The very first thing that pops out is that you cannot let him bit you. Ever. So, you must not allow him to come up and nuzzle you in the face, at least until there is a big change in his overall attitude. Forget all the huggy, lovey stuff. No hand feeding now, either, ok?

When he comes up to you, you tell him when to stop, and it's when he is a good 2 meters from you. You firmly tell him with voice and raised hand and even can stamp your feet and say, "Whoa!", telling him he cannot approach you that close. YOU will approach him when he has stopped. YOU enter his space, not him into yours. Don't let him nuzzle you. IF he does, quickly and sharply tap him with two finger (use your index and middle finger together) , and tap him sharply. this tells him to stay out of your space, the boundary that YOU set. If you need to, tap him on his cheek or muzzle. It will NOT cause headshyness, and once he feels this annoying tap and learns what it means, all you will have to do is raise your hand with those fingers ready to tap and he will back off. 
He may act surprised and move off in a huff. Don't worry, don't apologize and don't go all mushy on him . He is in school now and no messing about. 

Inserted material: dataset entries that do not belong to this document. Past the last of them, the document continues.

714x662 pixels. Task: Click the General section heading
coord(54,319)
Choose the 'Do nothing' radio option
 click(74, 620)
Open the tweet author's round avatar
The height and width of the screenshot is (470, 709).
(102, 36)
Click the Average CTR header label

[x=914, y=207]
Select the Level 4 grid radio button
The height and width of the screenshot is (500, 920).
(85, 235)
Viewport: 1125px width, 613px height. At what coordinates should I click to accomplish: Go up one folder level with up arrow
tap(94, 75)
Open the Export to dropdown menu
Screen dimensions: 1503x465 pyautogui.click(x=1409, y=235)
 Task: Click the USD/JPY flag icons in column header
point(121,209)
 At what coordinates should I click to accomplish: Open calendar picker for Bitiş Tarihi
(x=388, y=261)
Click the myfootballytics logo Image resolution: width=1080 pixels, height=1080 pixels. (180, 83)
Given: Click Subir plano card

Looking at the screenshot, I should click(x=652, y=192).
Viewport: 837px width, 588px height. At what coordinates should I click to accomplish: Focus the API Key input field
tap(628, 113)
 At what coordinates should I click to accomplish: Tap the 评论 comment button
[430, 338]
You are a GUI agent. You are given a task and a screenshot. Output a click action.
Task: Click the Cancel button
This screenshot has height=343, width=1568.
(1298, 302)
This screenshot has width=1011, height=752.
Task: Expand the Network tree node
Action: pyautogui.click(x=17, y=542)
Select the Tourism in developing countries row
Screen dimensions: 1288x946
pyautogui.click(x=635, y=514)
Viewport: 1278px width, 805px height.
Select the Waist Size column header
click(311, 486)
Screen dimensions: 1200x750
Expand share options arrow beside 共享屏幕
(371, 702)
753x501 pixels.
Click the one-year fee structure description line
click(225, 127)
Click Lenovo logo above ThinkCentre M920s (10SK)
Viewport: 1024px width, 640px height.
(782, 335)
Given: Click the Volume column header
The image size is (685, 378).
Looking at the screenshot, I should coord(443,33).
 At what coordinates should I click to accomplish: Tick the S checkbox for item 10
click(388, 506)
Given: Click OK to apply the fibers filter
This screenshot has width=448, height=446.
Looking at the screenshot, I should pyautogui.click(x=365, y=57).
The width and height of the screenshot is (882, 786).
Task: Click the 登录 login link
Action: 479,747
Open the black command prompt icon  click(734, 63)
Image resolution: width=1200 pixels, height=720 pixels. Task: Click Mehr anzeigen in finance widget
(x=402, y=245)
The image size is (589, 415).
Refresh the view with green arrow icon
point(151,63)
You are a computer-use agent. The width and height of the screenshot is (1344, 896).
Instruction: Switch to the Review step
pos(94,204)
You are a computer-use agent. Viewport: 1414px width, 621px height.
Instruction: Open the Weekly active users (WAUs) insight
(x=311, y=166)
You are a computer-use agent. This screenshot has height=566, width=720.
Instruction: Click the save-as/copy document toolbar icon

When you go out into the field and he is dragging you all over the place, one thing you can do , if you can catch him before he gets turned away from you is to move his feet around. I know this sounds vague. You back him up, you ask him to circle around you, you keep him busy. 
You can even back him through the gate so that when you are there and need to close it, he is still facing you instead of outward into the tempting field.

But for now, try at least setting distances. Don't let him walk into you or up onto you too close, and don't let him nuzzle your face.
YOu have to be firmer to be kind to him. Be his leader, not his lover.

I think this sounds like a lot to ask of a 13 year old. Take what you can and see what happens. I hope you can find someone there to help you.


----------



## Alcatrazjmpr (Sep 3, 2010)

He needs to be told who's boss, from what it sounds like he doesn't feel as though he has one, so he has taken over. As tinyliny said, I would take away hand feeding, put his treats in his food bucket, people should NOT be nipped at, at any time. My horse was a dragger, I used a chain, wrapped around the nose band, if you don't know how to use one properly, please ask someone, as it can be dangerous for the horse if misused. Anyway, if he walked ahead of me or dragged me I would make him back up, I would walk at him and use the chain, at first. Eventually he learned I just needed to walk at him and he backed up. He now leads with no chain, and I can lead him with no pressure, he knows to stay behind my shoulder. Definitely try lunging him, make him move where you want him to and respond to your voice and cues, and make sure they are consistent. Hope any of this helps, good luck with your situation!


----------



## Hoofbeat (Oct 29, 2010)

Thank you so much for your help, I'll put your ideas into action straight away.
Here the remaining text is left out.